Extrait de Senso de Camillo BOITO (1883) : dans la sirène (bain flottant vénitien de Tommaso RIMA)
Relisant une nouvelle jadis imposée au lycée pour son cadre historique ( la guerre d'indépendence italienne au 19ème siècle, le Risorgimento) et qui ne m'avait guère plu à l'époque (en plus la couverture est... moche), Senso de Camillo BOITO, j'y ai trouvé un certain intérêt de manière tout à fait inattendue! Je vous cite les passages qui m'ont interpellée:
"A Venise je renaissais. Ma beauté s'épanouissait.[...]
Venise, que je n'avais jamais vue et que j'avais tant désiré voir, parlait à mes sens, plus qu'à mon âme : ses monuments, dont je ne connaissais pas l'histoire et ne comprenais pas la beauté, m'importaient moins que l'eau verte, le ciel étoilé, la lune d'argent, le coucher de soleil doré, et surtout la gondole noire dans laquelle, allongée, je me laissais aller aux voluptueux caprices de mon imagination. [...] Certain soir, j'ôtai de mon doigt une bague, cadeau de mon mari, où étincelait un gros diamant, et je la jetai loin de la barque, dans la lagune: j'eus l'impression d'avoir épousé la mer.[...]
Et maintenant voici comment débuta ma terrible passion pour l'Alicide, pour l'Adonis en uniforme blanc, dont le prénom, d'ailleurs, ne me plaisait guère : Remigio.

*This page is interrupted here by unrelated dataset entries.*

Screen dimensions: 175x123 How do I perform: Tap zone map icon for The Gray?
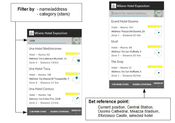click(x=158, y=73)
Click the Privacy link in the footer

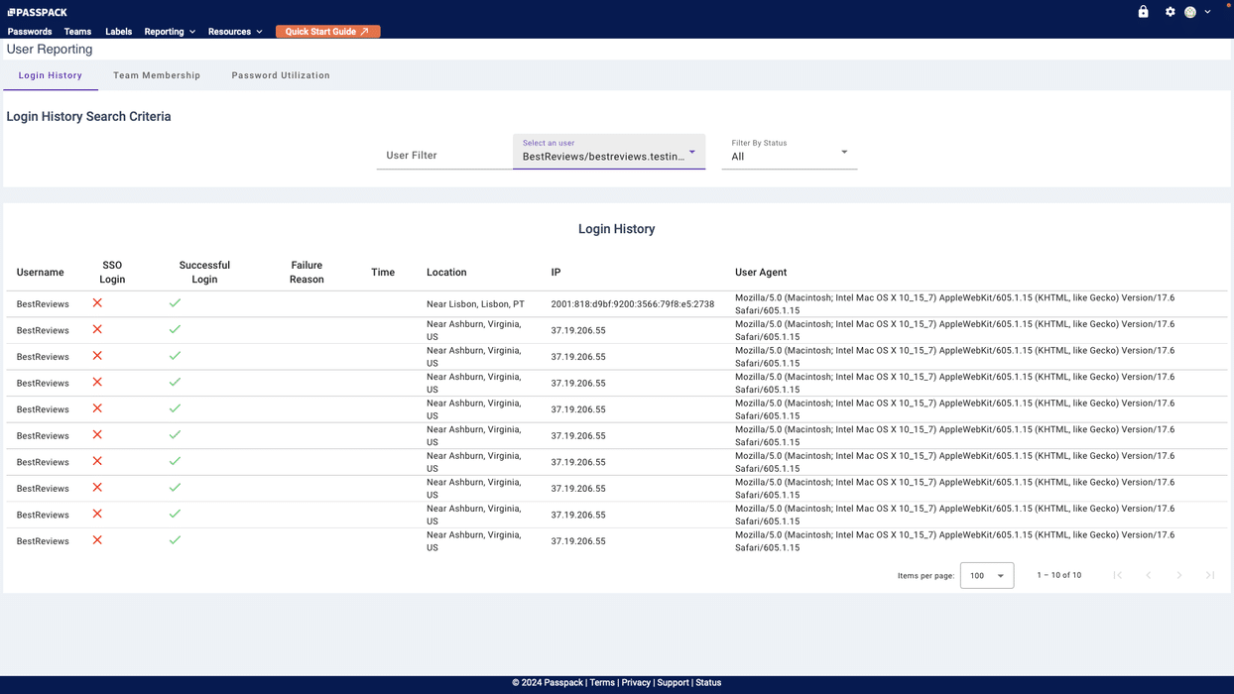(x=636, y=682)
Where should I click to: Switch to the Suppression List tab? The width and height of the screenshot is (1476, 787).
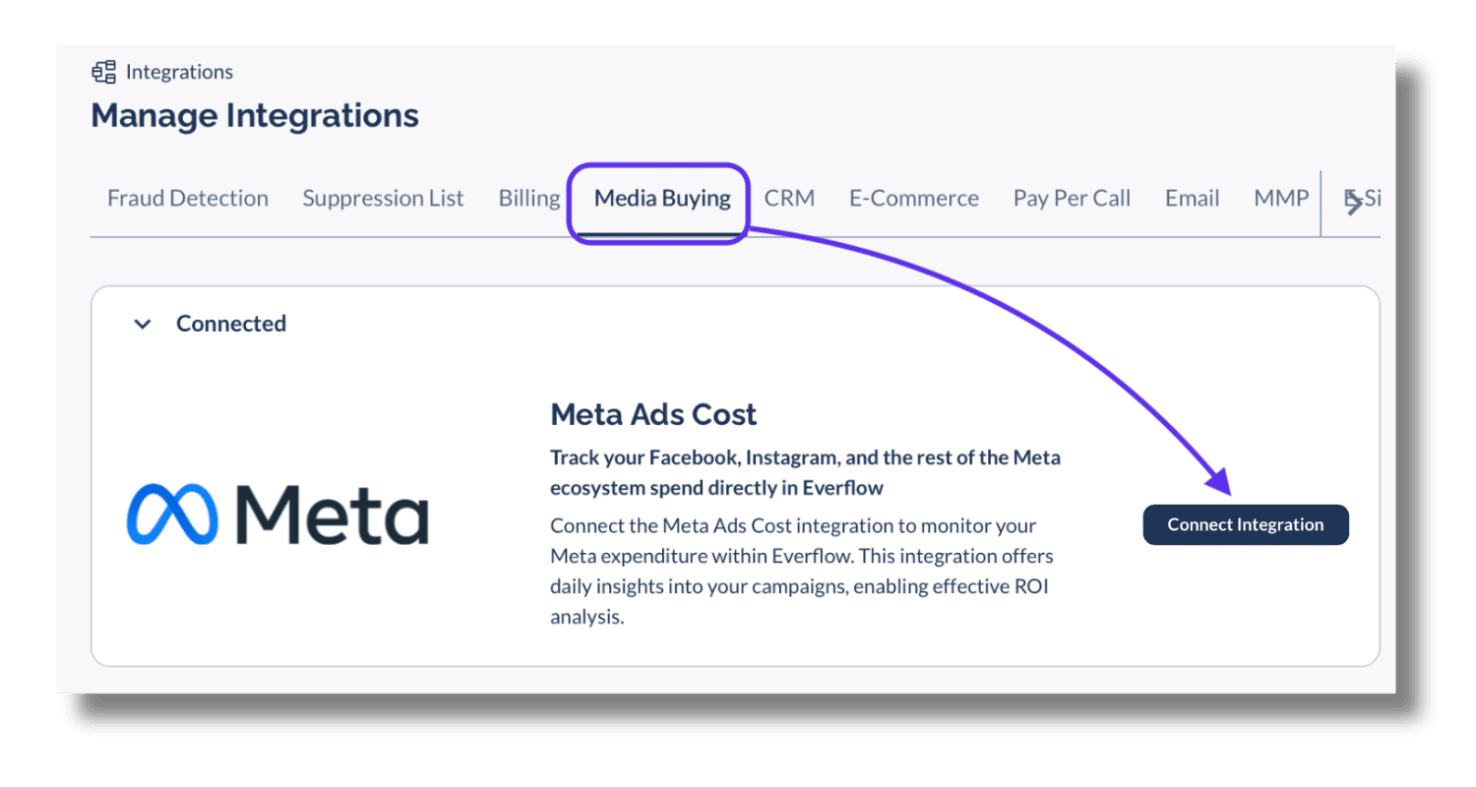pyautogui.click(x=383, y=199)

J'avais coutume chaque matin de me rendre aux Bains flottants de Rima, situés entre le petit jardin du Palazzo Reale et la pointe de la Dogana. J'avais retenu pour une heure, de sept à huit, une sirène, c'est-à-dire l'une des deux vasques réservées aux dames, suffisamment grande pour que l'on put y nager un peu, et où ma femme de chambre venait me déshabiller et me rhabiller. Mais comme personne d'autre ne pouvait y entrer, je ne me donnais pas la peine de passer mon costume de bain. La vasque fermée tout autour par des parois de bois et couverte d'une toile gris cendré à larges bandes rouges, comportait un fond de planches placé sous l'eau à une profondeur telle que les dames de petites taille n'avaient que la tête qui dépassait. Moi j'avais toutes les épaules hors de l'eau.

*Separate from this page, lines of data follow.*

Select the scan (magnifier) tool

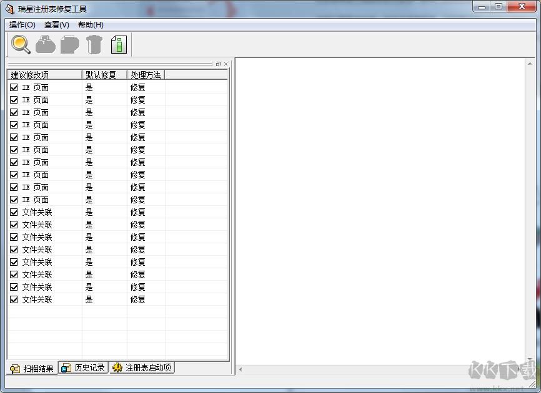[20, 44]
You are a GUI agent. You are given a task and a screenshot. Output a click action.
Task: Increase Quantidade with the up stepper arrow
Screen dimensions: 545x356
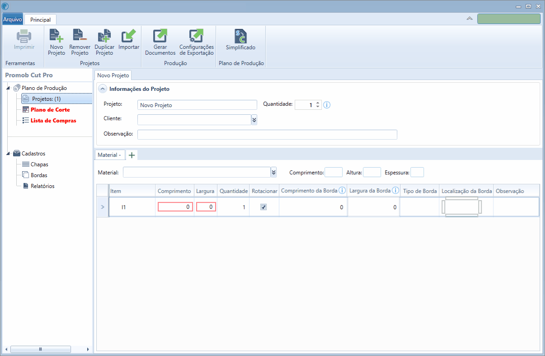318,103
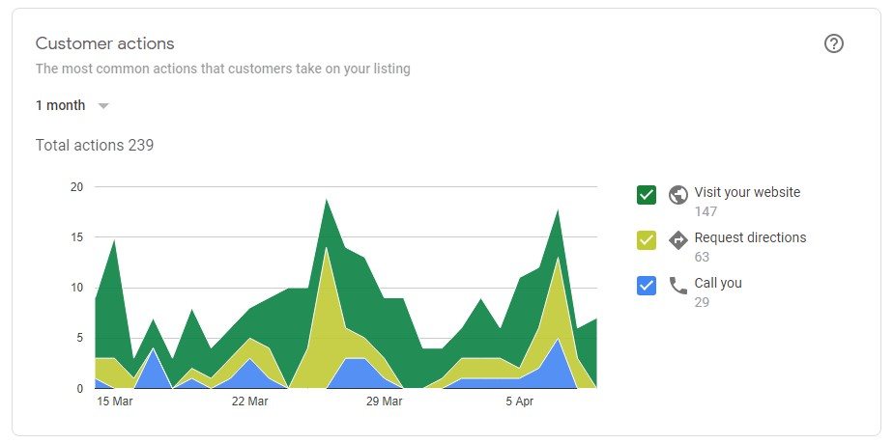Screen dimensions: 893x443
Task: Uncheck the green Visit your website checkbox
Action: tap(647, 194)
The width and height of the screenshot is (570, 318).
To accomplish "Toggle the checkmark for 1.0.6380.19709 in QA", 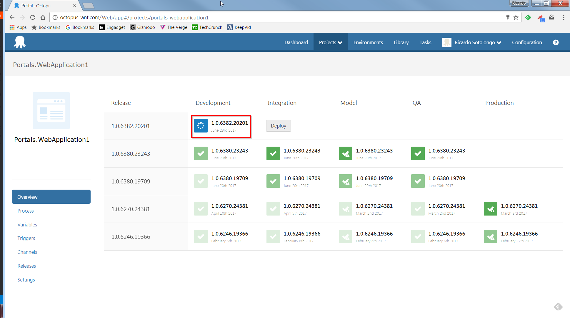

Oh, la belle eau émeraude, limpide, sous laquelle je voyais vaguement onduler mes formes, jusqu'à mes pieds menus ! Sans oublier quelques petits poissons argentés qui frétillaient autour de moi. Je nageais autant que le permettait la longueur de la sirène, je frappais l'eau de mes deux mains ouvertes jusqu'à ce que l'écume blanche recouvrît le vert diaphane; je m'allongeais sur le dos, baignant mes longs cheveux, tentant de flotter un instant, immobile, puis j'aspergeais la femme de chambre qui s'enfuyait le plus loin possible, et je riais comme une petite fille. De très larges ouvertures, pratiquées juste en dessous du niveau de la mer, laissaient l'eau entrer et passer librement, et en collant l'œil aux fentes des planches disjointes de la paroi, on pouvait voir un petit bout du paysage : le campanile rouge de San Giorgio, une ligne de lagune où fuyaient des barques légères, et une mince tranche des Bains militaires, qui flottaient à faible distance de ma sirène.